# AIM OF THE EXERCISE
Copy out all of the lines below word for word, leaving the pictures out of your answer.

** Begin RECORDS SUPPLIED **

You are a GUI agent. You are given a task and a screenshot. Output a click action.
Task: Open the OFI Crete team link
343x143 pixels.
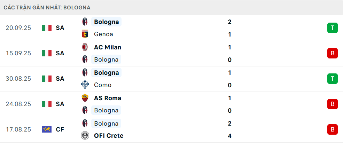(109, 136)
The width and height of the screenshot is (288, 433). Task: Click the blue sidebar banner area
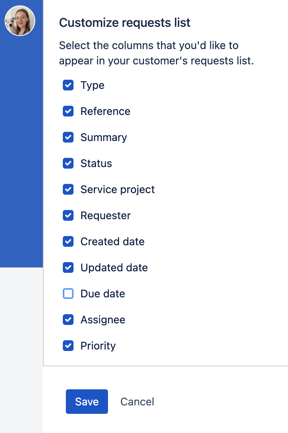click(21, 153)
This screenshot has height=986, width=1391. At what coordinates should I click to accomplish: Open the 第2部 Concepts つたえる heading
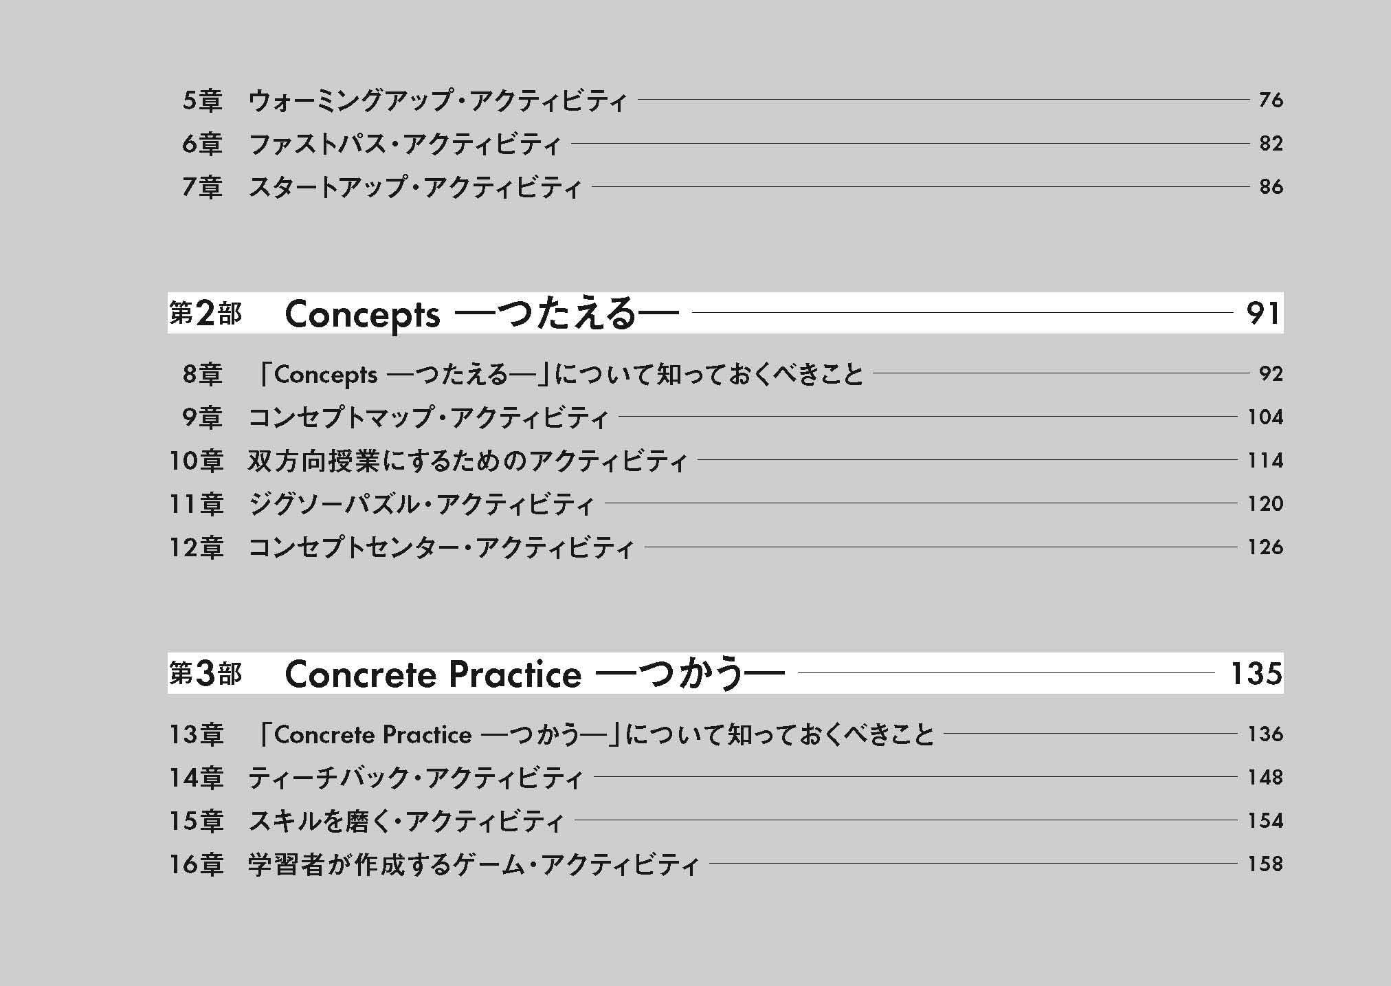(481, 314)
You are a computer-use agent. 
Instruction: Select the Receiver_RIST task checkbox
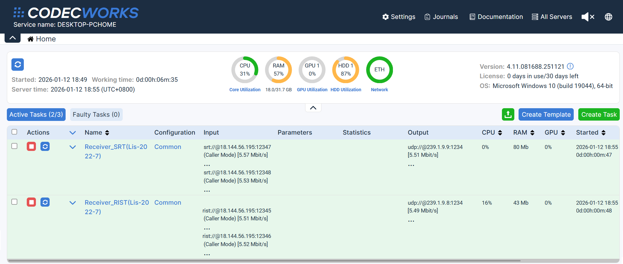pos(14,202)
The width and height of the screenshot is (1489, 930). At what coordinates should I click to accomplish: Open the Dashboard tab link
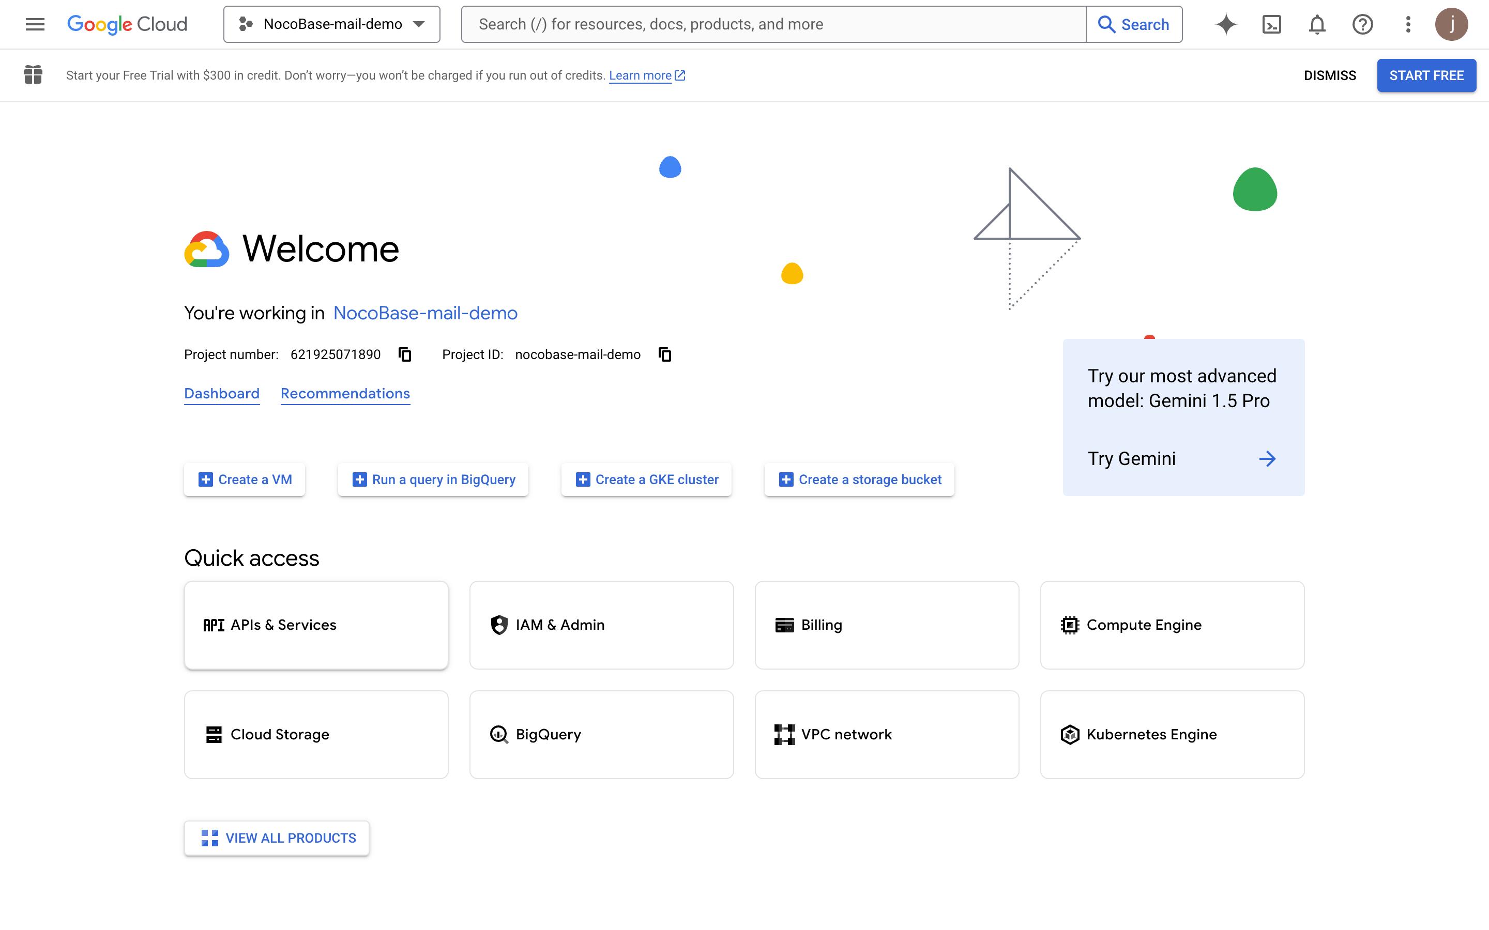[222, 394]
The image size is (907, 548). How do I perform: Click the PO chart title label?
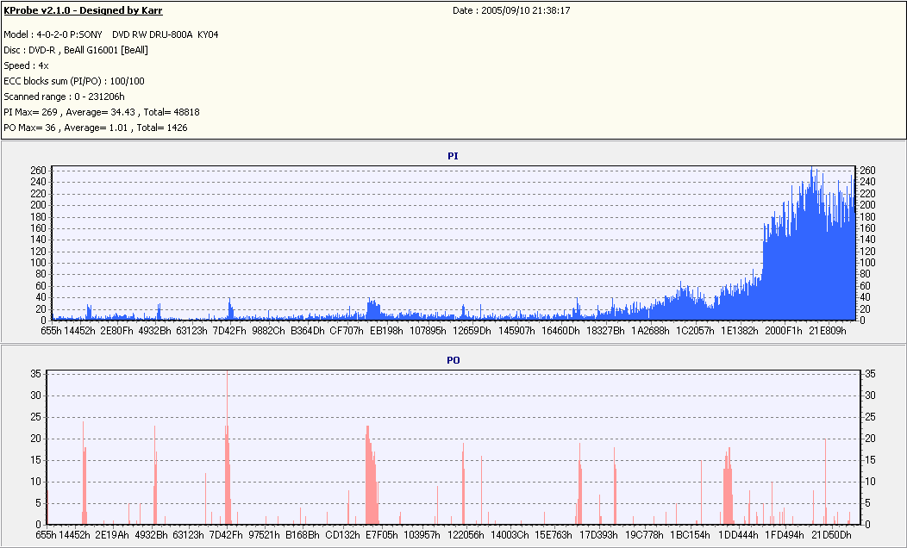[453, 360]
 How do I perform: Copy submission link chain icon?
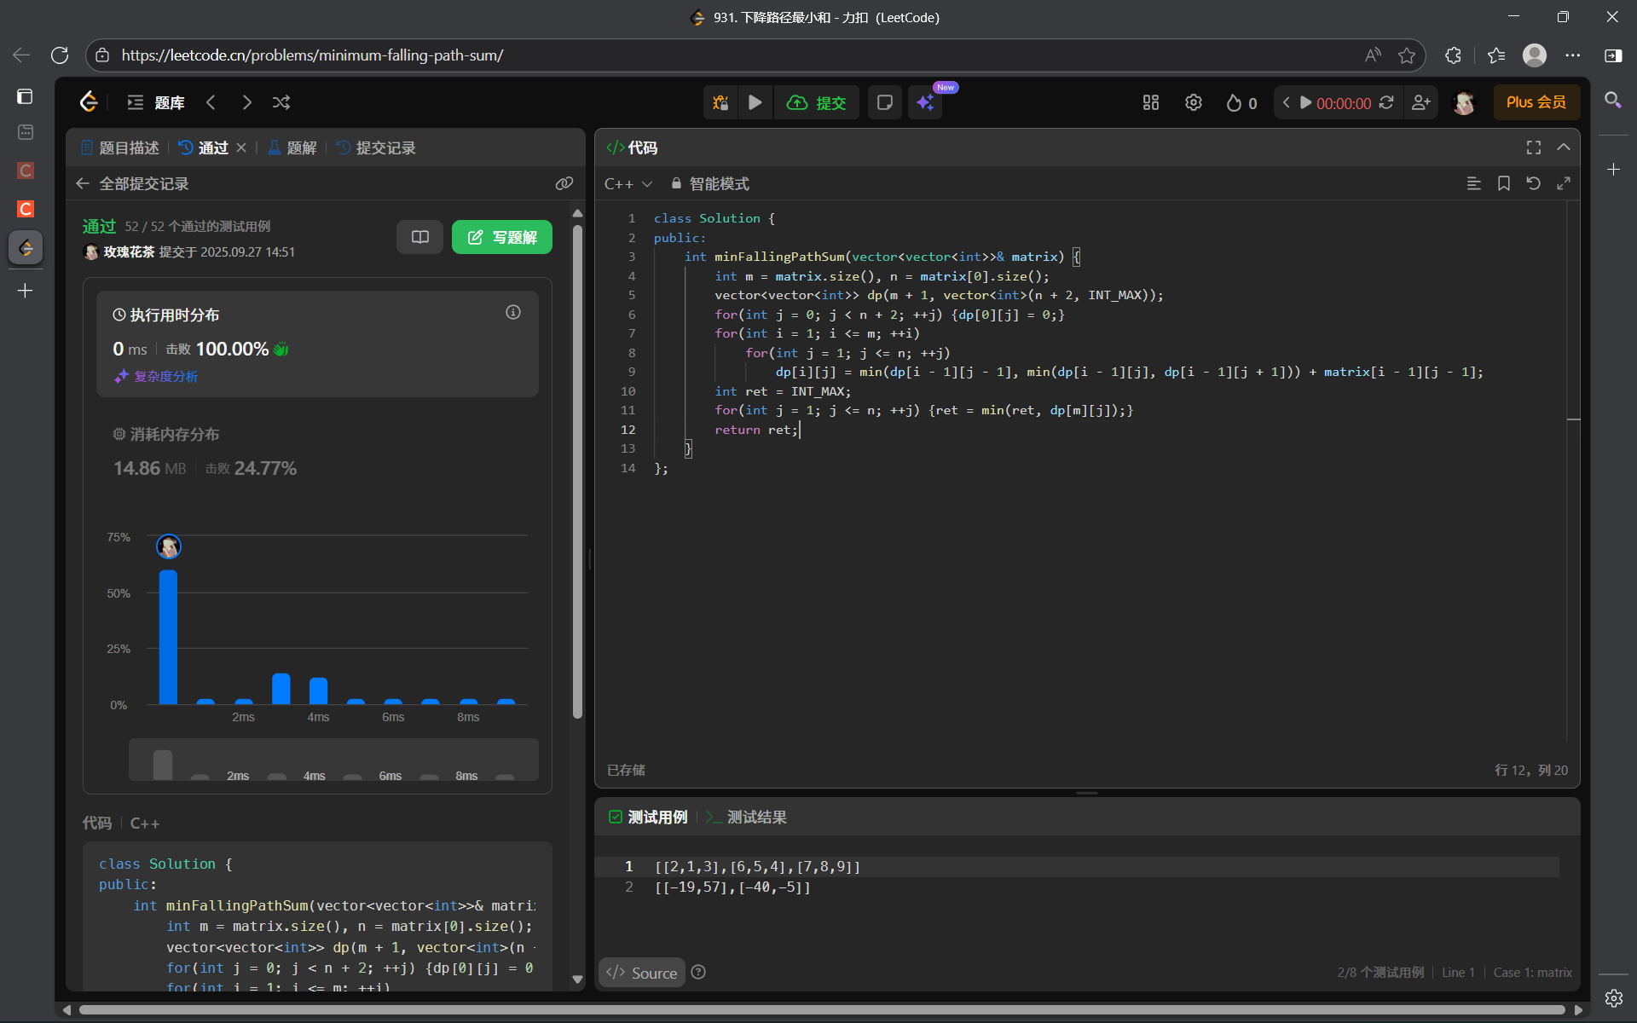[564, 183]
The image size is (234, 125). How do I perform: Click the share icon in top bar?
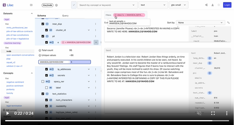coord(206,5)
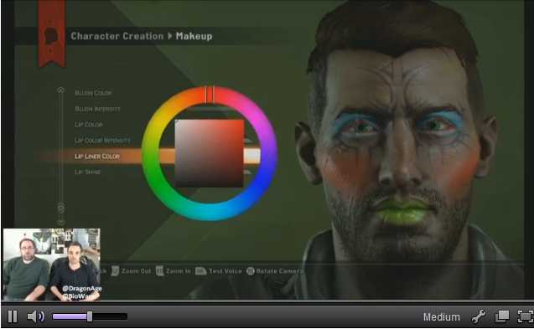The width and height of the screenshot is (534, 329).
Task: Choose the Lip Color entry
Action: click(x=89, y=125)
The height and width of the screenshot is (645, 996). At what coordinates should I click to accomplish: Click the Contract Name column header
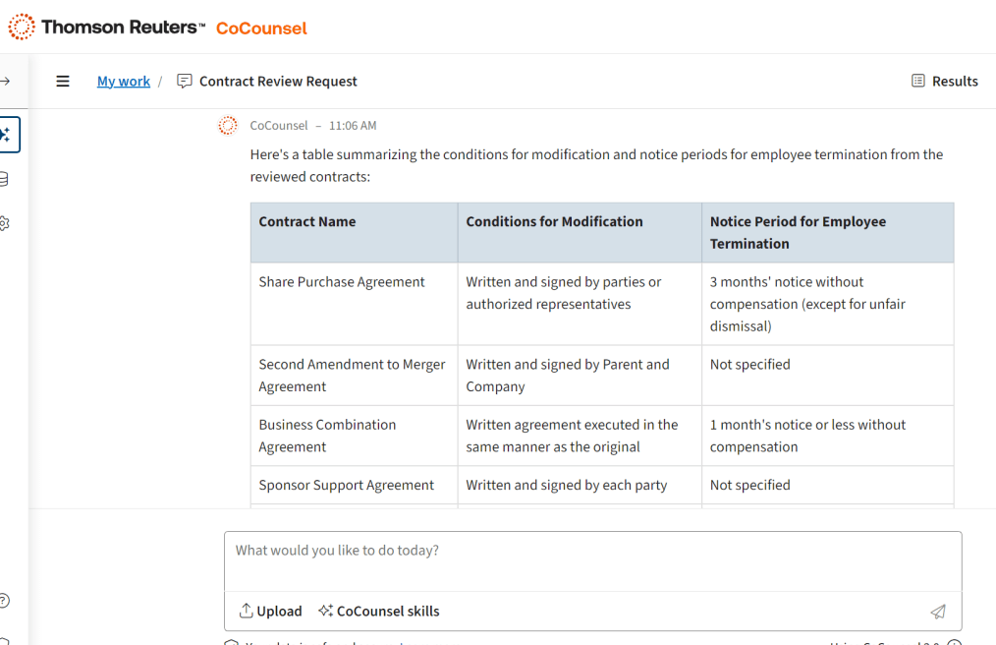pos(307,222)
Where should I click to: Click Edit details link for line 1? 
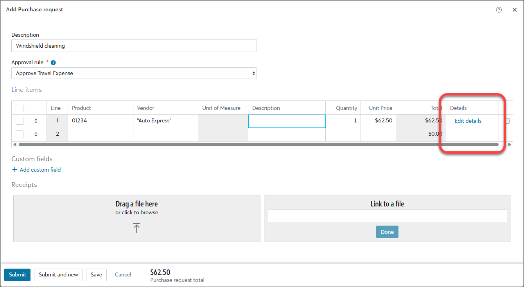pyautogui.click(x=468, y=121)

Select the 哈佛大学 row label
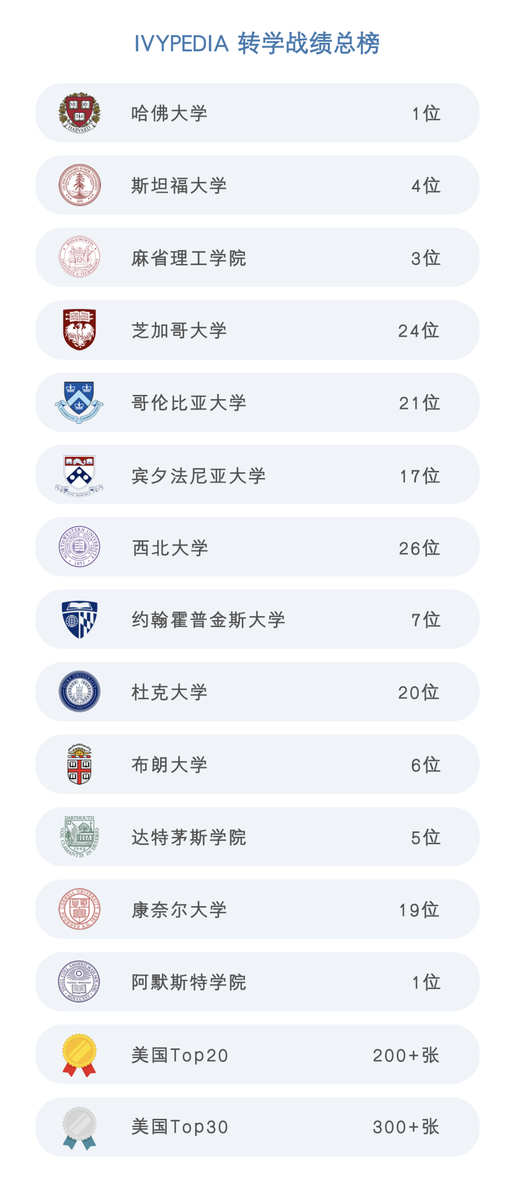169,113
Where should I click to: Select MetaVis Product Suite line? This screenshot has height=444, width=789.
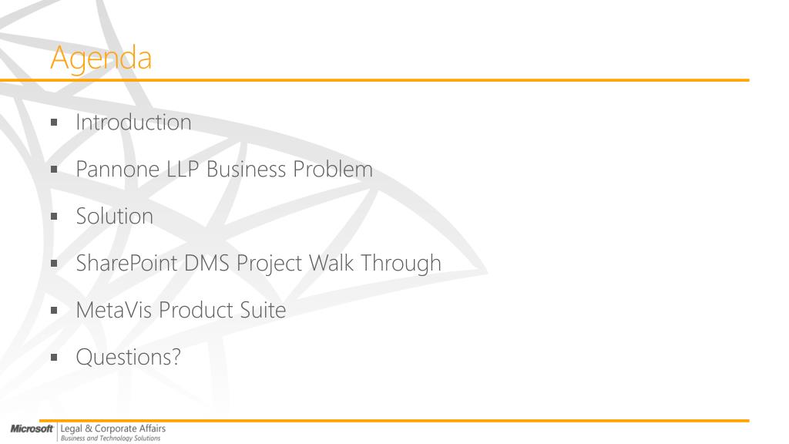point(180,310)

** End RECORDS SUPPLIED **

# RESULT OF THIS EXERCISE
You are a GUI agent. You are given a task and a screenshot. Output a click action.
Task: Open the OFI Crete team link
343x143 pixels.
(109, 136)
The width and height of the screenshot is (288, 433). Task: Click the blue sidebar banner area
click(21, 153)
This screenshot has height=986, width=1391. At what coordinates should I click to accomplish: Open the 第2部 Concepts つたえる heading
(481, 314)
You are a computer-use agent. 
Instruction: Select the Receiver_RIST task checkbox
pos(14,202)
The width and height of the screenshot is (1489, 930). At what coordinates should I click to accomplish: Open the Dashboard tab link
[222, 394]
The image size is (907, 548). How do I perform: Click the PO chart title label?
[453, 360]
 How do I perform: Copy submission link chain icon?
[564, 183]
The image size is (234, 125). How do I perform: Click the share icon in top bar?
coord(206,5)
The width and height of the screenshot is (534, 329).
Task: Choose the Lip Color entry
Action: click(x=89, y=125)
The height and width of the screenshot is (645, 996). At what coordinates should I click to accomplish: Click the Contract Name column header
pos(307,222)
Where should I click to: Click Edit details link for line 1? 
pyautogui.click(x=468, y=121)

Select the 哈佛大学 row label
169,113
Where should I click to: Select MetaVis Product Suite line? This screenshot has height=444, width=789.
point(180,310)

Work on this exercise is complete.